Multipage PDF to JPEG Image Conversion in Python

There is an easy-to-use wonderful library called pdf2image which converts PDF files into JPEG or PNG images as requested. It works quite fine, but it generates multiple files for multi-page PDF files and I needed a single image containing all files in a PDF file, merged vertically, so pdf2image does not satisfy all my needs.

Then I found pillow to manipulate/process image files, from there I can merge multiple image files together. Here it goes:

Requirements

Installation requires two python modules and some extra libraries to process PDF files.

To install pillow:

pip install pillow

To install pdf2image:

pip install pdf2image

pdf2image requires poppler, the repo itself has the installation instructions. Since I’m a macOS user, I simply ran:

brew install poppler

Everything is ready.

The code

Below code piece is written with Python 3.7. It first converts pdf to multiple images and then merges them together. Run it with the source pdf file path and the output folder path you want JPEG to be exported.

import os
import tempfile
from pdf2image import convert_from_path
from PIL import Image


def convert_pdf(file_path, output_path):
    # save temp image files in temp dir, delete them after we are finished
    with tempfile.TemporaryDirectory() as temp_dir:

        # convert pdf to multiple image
        images = convert_from_path(file_path, output_folder=temp_dir)

        # save images to temporary directory
        temp_images = []
        for i in range(len(images)):
            image_path = f'{temp_dir}/{i}.jpg'
            images[i].save(image_path, 'JPEG')
            temp_images.append(image_path)

        # read images into pillow.Image
        imgs = list(map(Image.open, temp_images))

    # find minimum width of images
    min_img_width = min(i.width for i in imgs)

    # find total height of all images
    total_height = 0
    for i, img in enumerate(imgs):
        total_height += imgs[i].height

    # create new image object with width and total height
    merged_image = Image.new(imgs[0].mode, (min_img_width, total_height))

    # paste images together one by one
    y = 0
    for img in imgs:
        merged_image.paste(img, (0, y))
        y += img.height

    # save merged image
    merged_image.save(output_path)

    return output_path
........
TO-DO LIST.
1. Answer these from the PDF-to-JPEG conversion article, one line each:
(a) Which library does the author use to merge the image files?
(b) What width is given to the merged image?
(c) Which Python version is the code written with?
2. List every shell command the PDF-to-JPEG conversion article gives for installing software.

RECORDED DATA.
........
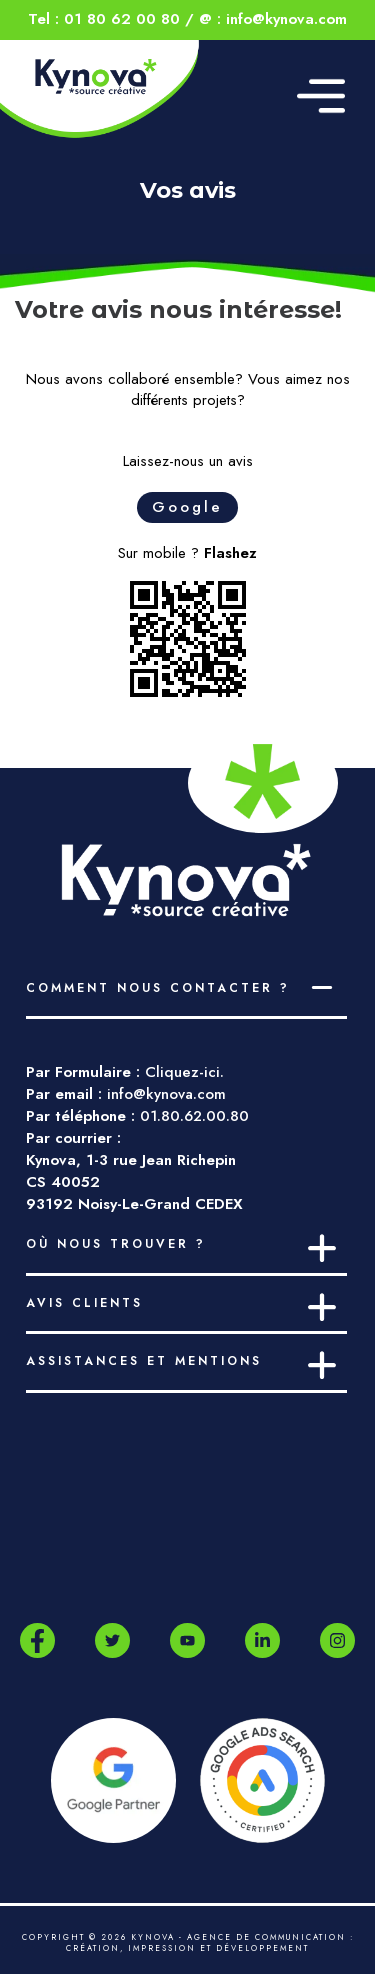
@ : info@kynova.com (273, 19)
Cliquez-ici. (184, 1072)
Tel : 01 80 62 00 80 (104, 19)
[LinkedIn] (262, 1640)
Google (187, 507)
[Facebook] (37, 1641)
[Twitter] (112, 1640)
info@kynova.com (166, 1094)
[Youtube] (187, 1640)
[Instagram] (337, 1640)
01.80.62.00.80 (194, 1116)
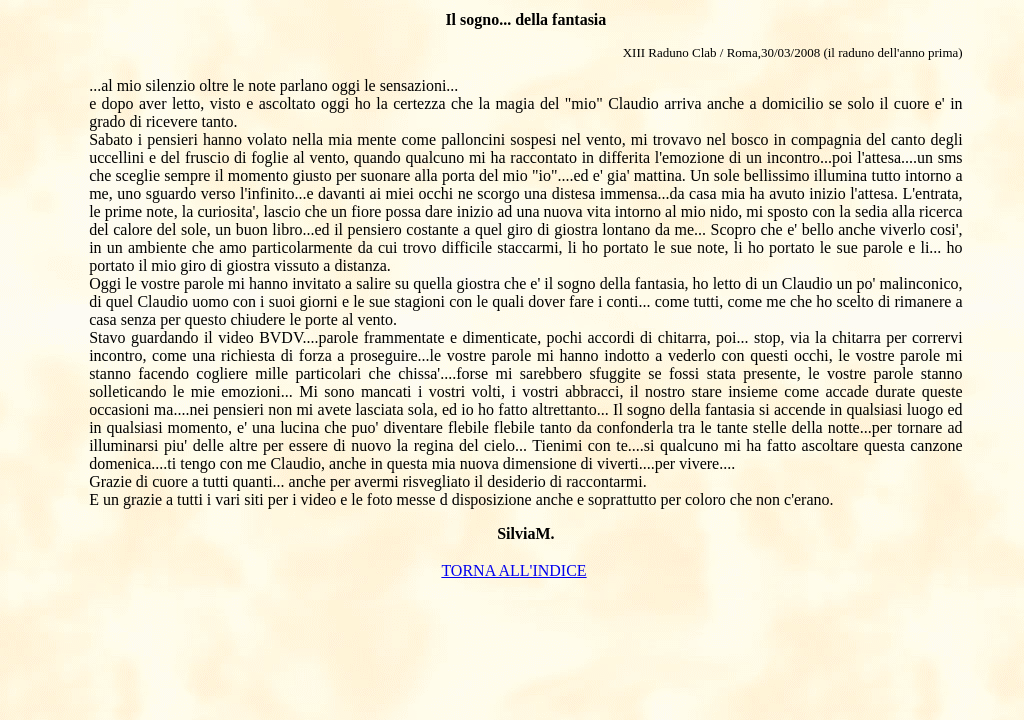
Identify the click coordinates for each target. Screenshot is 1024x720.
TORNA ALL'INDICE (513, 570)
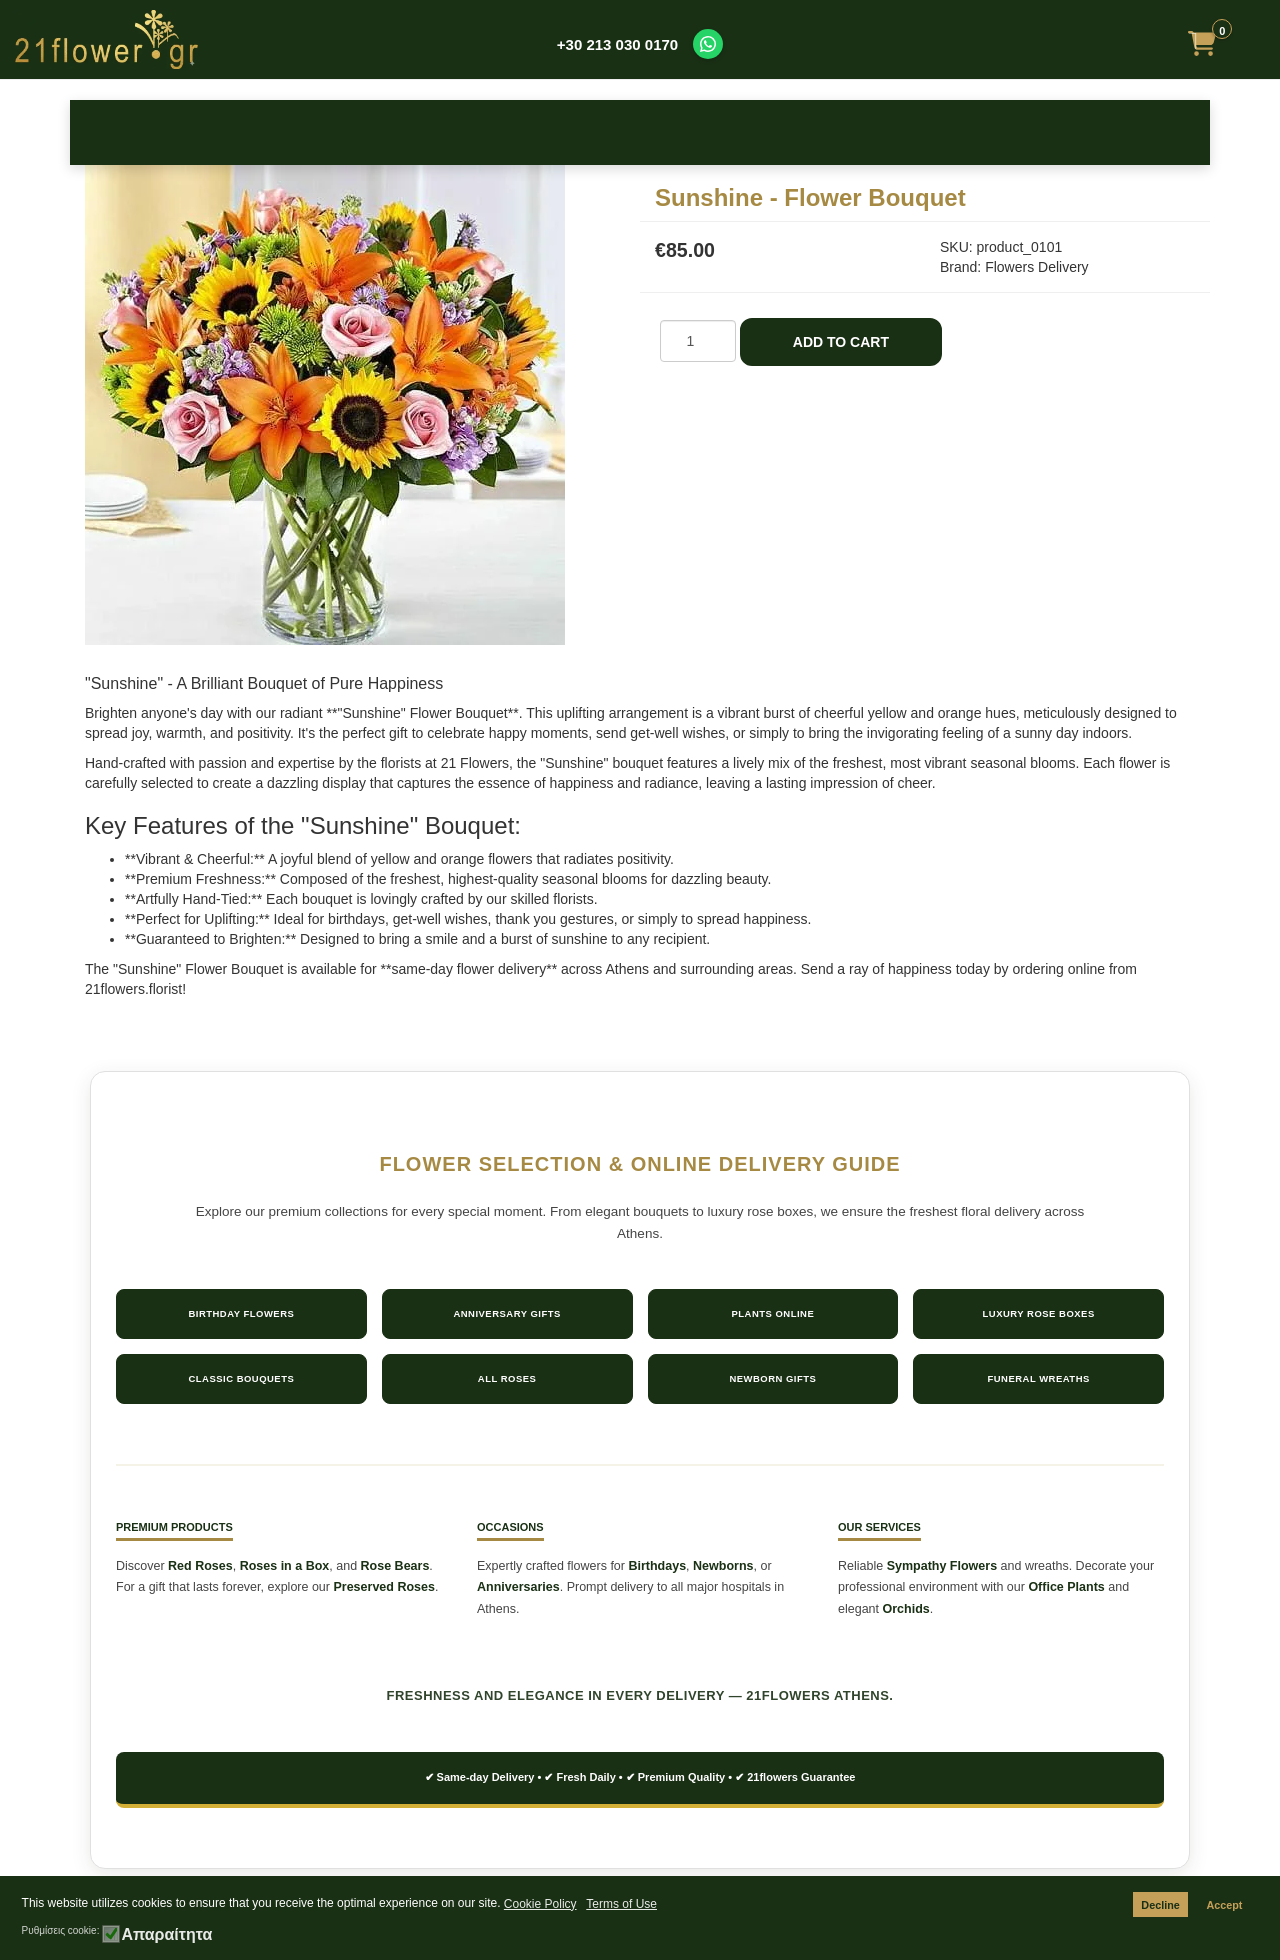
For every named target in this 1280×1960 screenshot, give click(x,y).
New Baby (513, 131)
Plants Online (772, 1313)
........
PER-TASK OUTPUTS.
1.
(a) pillow
(b) The minimum width of the images
(c) Python 3.7

2.
pip install pillow
pip install pdf2image
brew install poppler